This neural network can detect age, gender of people in videos with more accuracy
Due to various conditions of observations or even slight head rotation, prediction of the same person’s age in different video frames varies in the range of 5 years, plus or minus.
A team of researchers has trained neural networks to identify certain people on video, detecting their age and gender more quickly -- almost 20% more accurately.
The development has already become the basis for offline detection systems in Android mobile apps, said researchers from National Research University's Higher School of Economics.
Modern neural networks detect gender on videos with a 90% accuracy and the situation with age prediction is much more complicated.

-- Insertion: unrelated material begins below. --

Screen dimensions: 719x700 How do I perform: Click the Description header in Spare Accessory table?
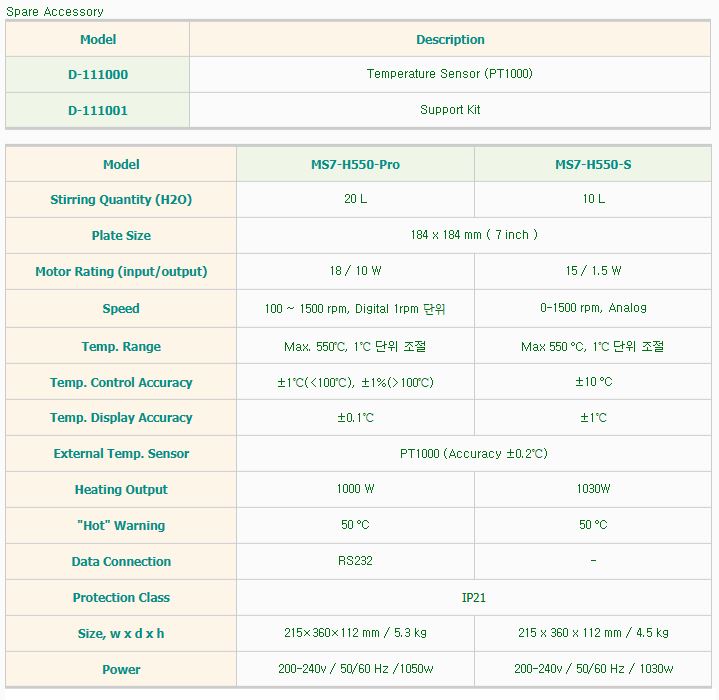(450, 40)
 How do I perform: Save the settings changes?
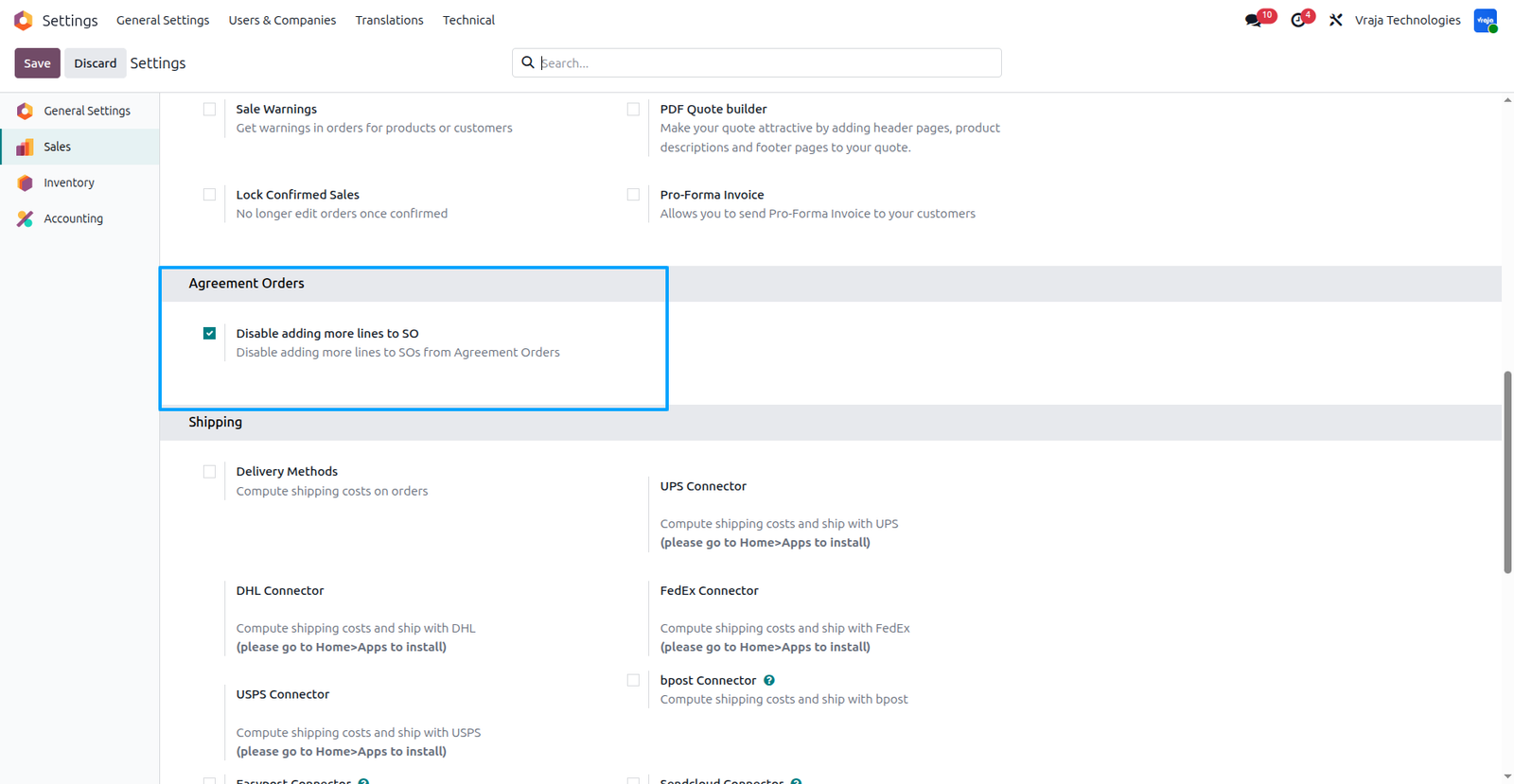coord(37,63)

Due to various conditions of observations or even slight head rotation, prediction of the same person's age in different video frames varies in the range of 5 years, plus or minus.
Experts in computer vision headed by Professor Andrey Savchenko found a way to optimise neural networks' operations.
Experiments on several video datasets proved that their technology allows for implementation of today's most accurate algorithms of gender and age recognition on video as compared to other popular convolutional neural networks, said the study published in an article titled "Video-based age and gender recognition in mobile applications".
The findings may be used by the smartphone manufacturer to create various recommendation systems.
For example, if a user has a considerable amount of content with a toddler, he or she would be offered an advertisement for a children's store.
"If they have a lot of friends in photos taken on certain days, the smartphone will suggest a restaurant for a party. This technology has already attracted interest of the biggest smartphone manufacturer," said the study.
"To avoid wasting time and battery charge, we use our efficient convolutional neural network to analyse the images," said Savchenko, adding that "we also pay a lot of attention to privacy: processing is done only on the user's smartphone in offline mode".